[Rectal irrigation and bowel decontamination for the prevention of postoperative enterocolitis in Hirschsprung's disease].
CIRUGIA PEDIATRICA : ORGANO OFICIAL DE LA SOCIEDAD ESPANOLA DE CIRUGIA PEDIATRICA 2007;
20:96-100. [PMID:
17650719]
[Citation(s) in RCA: 0] [Impact Index Per Article: 0] [Reference Citation Analysis] [Abstract] [MESH Headings] [Subscribe] [Scholar Register] [Indexed: 05/16/2023]
Abstract
UNLABELLED
The object is to determine the utility of rectal irrigation (RI) and bowel decontamination for the prevention of postoperative enterocolitis in Hirschsprung's disease.
MATERIAL AND METHODS
Between 1978 and 2005, 37 patients underwent surgical treatment for Hirschsprung's disease. Group 1 (1978-1993): 19 patients, 17 with rectosigmoid or long segment disease, and 2 total colonic aganglionosis (TCA). No postoperative prevention was used. Group II (1994-2005): 18 patients, 11 with rectosigmoid or long segment disease, and 7 TCA. Postoperative rectal irrigation (RI) and bowel decontamination was used. The RI volume was at least 10 ml/kg body weight. It was initiated on postoperative day 10, once a day for two months in the short segments, extending to 1 or more years in patients with iloeocoloplasty.

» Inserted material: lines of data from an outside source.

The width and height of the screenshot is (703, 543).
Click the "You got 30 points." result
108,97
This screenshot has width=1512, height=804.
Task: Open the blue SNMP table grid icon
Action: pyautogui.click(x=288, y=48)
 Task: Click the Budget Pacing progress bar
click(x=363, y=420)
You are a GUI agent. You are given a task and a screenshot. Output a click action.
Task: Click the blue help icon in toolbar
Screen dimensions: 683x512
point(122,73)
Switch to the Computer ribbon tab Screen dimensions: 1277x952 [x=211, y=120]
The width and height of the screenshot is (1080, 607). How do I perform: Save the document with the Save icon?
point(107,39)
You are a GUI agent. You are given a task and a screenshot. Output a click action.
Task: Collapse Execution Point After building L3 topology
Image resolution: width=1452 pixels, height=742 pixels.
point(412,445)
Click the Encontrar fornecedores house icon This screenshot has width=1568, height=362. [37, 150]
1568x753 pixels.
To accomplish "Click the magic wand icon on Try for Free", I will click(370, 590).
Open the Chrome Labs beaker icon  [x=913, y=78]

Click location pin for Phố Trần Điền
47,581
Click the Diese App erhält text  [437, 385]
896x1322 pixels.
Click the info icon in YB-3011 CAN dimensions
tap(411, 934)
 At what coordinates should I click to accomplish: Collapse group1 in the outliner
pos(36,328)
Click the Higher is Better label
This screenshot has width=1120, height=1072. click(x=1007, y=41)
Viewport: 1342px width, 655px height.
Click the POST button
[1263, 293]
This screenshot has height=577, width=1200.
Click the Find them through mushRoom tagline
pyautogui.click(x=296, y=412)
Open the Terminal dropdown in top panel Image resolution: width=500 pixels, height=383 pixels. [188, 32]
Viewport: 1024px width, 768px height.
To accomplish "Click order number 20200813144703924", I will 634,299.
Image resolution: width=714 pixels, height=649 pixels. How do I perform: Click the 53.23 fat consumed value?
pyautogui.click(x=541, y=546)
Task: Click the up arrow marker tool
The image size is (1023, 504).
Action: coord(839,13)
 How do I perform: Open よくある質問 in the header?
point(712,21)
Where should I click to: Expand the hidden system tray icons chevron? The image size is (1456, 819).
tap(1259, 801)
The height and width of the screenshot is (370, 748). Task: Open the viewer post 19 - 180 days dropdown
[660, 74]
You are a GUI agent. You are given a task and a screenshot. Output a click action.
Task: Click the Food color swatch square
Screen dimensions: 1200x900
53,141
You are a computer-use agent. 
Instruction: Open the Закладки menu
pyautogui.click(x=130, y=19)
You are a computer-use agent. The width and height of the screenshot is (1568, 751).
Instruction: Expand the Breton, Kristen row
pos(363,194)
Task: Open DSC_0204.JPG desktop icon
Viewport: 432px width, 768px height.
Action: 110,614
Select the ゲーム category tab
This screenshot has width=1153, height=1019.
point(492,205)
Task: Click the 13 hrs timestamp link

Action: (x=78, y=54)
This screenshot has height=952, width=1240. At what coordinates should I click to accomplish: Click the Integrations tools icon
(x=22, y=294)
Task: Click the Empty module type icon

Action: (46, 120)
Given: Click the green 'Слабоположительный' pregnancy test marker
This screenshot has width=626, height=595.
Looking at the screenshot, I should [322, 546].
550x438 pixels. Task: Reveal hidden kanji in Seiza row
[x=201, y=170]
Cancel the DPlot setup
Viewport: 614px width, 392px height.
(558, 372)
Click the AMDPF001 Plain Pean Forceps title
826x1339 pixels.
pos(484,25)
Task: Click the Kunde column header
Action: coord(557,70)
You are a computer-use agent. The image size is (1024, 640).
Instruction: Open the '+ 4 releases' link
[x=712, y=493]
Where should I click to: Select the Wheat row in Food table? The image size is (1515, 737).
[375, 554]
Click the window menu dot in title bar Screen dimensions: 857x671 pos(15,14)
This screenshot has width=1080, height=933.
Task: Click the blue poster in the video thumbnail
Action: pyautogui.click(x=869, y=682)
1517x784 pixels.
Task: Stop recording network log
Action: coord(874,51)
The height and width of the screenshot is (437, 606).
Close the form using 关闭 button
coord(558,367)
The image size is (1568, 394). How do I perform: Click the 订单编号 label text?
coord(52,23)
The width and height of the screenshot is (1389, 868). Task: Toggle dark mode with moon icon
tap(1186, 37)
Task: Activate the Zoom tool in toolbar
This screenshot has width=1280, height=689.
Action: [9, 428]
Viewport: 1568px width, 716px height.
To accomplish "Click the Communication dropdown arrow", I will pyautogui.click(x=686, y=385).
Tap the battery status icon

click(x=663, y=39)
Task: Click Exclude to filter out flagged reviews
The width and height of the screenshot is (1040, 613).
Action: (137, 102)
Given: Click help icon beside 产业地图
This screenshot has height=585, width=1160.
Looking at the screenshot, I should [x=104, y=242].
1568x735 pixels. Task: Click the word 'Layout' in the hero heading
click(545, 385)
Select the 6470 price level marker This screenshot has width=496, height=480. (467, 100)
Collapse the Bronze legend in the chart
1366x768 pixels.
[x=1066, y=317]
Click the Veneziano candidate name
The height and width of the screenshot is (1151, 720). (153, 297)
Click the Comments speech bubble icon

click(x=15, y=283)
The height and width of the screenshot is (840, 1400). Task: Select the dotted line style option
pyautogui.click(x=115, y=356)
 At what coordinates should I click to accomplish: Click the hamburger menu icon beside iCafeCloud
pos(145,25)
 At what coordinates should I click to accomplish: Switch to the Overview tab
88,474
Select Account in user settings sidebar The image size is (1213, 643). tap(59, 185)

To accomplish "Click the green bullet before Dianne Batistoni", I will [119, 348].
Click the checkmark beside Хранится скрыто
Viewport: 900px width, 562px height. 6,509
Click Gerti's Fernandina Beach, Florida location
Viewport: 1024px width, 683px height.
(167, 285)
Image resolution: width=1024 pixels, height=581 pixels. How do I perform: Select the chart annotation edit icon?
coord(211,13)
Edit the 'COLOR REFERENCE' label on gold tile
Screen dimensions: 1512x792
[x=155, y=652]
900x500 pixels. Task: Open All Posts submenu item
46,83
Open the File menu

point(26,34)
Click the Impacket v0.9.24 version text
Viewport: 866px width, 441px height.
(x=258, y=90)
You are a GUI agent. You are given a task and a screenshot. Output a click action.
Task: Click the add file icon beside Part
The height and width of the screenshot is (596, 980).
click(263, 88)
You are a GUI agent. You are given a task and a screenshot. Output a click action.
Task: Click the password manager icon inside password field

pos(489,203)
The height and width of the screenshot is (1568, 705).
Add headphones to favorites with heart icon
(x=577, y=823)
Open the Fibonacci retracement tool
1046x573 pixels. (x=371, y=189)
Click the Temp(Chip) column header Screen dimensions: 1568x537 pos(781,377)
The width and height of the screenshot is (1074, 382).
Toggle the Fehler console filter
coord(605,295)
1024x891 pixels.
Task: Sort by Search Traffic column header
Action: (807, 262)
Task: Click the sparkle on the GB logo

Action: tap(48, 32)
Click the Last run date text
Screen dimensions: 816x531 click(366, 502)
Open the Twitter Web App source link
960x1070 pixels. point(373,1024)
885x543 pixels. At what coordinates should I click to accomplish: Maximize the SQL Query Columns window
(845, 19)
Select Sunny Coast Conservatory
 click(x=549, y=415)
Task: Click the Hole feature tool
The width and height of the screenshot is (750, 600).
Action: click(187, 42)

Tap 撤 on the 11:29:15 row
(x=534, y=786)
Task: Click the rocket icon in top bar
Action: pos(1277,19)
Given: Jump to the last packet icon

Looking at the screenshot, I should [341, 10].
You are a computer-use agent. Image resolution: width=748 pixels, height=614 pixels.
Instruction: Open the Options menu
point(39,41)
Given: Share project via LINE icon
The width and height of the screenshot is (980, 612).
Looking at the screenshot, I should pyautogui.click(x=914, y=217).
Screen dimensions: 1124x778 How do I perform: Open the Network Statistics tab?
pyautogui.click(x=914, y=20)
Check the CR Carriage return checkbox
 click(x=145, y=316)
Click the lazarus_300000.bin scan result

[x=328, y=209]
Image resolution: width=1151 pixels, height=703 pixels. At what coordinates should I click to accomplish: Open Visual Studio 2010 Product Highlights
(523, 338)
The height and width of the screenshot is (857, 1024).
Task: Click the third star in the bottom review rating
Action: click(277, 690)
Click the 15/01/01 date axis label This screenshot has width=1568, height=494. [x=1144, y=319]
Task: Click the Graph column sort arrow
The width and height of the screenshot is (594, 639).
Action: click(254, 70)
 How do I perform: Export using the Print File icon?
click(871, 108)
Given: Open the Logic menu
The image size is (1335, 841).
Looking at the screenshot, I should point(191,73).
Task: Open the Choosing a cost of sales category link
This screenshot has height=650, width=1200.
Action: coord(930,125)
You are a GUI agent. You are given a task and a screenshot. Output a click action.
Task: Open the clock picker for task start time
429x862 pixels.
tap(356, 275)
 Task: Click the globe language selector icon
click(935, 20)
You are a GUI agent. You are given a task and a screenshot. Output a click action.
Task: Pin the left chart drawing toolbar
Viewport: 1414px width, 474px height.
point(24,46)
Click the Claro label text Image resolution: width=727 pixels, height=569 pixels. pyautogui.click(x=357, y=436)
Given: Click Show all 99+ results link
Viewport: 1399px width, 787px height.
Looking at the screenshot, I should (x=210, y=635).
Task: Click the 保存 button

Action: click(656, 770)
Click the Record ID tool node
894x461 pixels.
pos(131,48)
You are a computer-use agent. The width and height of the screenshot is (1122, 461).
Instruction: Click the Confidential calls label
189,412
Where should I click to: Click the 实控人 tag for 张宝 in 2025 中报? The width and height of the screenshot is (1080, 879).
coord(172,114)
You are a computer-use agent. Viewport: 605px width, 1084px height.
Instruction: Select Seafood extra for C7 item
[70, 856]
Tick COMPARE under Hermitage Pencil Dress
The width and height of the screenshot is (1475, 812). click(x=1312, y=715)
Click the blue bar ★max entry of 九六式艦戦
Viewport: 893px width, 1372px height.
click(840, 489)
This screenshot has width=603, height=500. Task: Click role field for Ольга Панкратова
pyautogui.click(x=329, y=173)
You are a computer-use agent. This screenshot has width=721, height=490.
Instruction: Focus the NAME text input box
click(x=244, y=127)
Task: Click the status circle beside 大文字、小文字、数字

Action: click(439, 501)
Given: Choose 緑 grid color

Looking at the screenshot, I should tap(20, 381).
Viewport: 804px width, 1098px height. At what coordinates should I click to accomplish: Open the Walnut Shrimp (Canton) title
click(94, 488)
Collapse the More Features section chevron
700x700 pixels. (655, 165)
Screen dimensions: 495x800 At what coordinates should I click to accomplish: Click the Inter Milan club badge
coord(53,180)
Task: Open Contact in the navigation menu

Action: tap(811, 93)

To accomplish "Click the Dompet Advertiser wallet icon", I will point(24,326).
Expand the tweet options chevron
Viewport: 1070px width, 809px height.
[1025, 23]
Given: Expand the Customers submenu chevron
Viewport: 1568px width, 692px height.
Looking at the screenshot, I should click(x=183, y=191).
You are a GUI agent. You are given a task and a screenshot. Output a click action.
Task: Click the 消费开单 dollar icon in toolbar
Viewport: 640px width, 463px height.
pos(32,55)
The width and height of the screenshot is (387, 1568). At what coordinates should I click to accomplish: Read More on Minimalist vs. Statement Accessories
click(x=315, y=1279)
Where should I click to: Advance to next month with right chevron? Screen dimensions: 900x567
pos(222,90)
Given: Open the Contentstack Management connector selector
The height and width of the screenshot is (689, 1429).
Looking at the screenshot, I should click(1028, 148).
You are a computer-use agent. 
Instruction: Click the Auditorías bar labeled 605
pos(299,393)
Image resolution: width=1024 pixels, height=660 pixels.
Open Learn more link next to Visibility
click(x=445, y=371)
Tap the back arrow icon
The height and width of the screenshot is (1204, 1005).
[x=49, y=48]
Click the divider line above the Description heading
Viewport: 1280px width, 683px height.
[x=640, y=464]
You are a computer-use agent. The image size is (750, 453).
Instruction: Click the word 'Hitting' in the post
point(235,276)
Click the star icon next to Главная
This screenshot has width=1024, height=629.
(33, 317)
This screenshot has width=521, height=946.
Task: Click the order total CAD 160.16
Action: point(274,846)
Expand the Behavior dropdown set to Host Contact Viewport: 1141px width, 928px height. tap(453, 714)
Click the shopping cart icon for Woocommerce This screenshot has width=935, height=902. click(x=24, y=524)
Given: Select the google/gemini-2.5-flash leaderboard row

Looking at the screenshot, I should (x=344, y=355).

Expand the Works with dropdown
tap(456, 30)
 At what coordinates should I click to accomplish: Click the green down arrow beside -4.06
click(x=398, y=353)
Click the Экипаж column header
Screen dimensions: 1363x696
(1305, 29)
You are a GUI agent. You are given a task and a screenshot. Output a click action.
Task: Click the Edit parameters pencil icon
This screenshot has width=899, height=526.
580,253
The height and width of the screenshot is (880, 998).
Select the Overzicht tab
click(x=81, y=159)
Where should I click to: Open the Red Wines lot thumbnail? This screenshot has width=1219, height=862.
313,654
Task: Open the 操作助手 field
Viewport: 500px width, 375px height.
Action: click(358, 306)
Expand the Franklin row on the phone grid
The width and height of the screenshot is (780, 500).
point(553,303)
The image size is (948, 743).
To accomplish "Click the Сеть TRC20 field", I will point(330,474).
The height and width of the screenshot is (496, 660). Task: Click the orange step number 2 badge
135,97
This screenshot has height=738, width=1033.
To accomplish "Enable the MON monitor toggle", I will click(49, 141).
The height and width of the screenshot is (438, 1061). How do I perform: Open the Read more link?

Bowel decontamination, with a duration similar to the RI, was with metronidazol, gentamicin, or nistatin alternatingly. The incidence of enterocolitis, and the morbidity and mortality were evaluated in both groups.
RESULTS
In Group I, 9 patients (47%) developed postoperative enterocolitis; 1 patient, with serious preoperative enterocolitis, required digestive rest for 10 days, with parenteral feeding and intravenous antibiotics. The 2 TCA patients, one treated by the L. Martin technique, and the other, with Down's syndrome, by the Kimura technique, suffered recurrent episodes of enterocolitis, with hospitalization, intravenous antibiotic therapy, and RI. In Group I, there were 2 deaths, one related to the postoperative enterocolitis. In Group II, each of 2 patients (11%) with TCA treated by Boley-type ileocoloplasty, with preoperative enterocolitis, had 1 episode of enterocolitis during treatment; one had a further episode after suspension of the treatment. Two patients of this group suffered enterocolitis before beginning the treatment. There was no mortality in this group.
CONCLUSIONS
Rectal irrigation and bowel decontamination significantly decreased the incidence and severity of enterocolitis in Hirschsprung's disease by preventing faecal stasis and uncontrolled bacterial growth.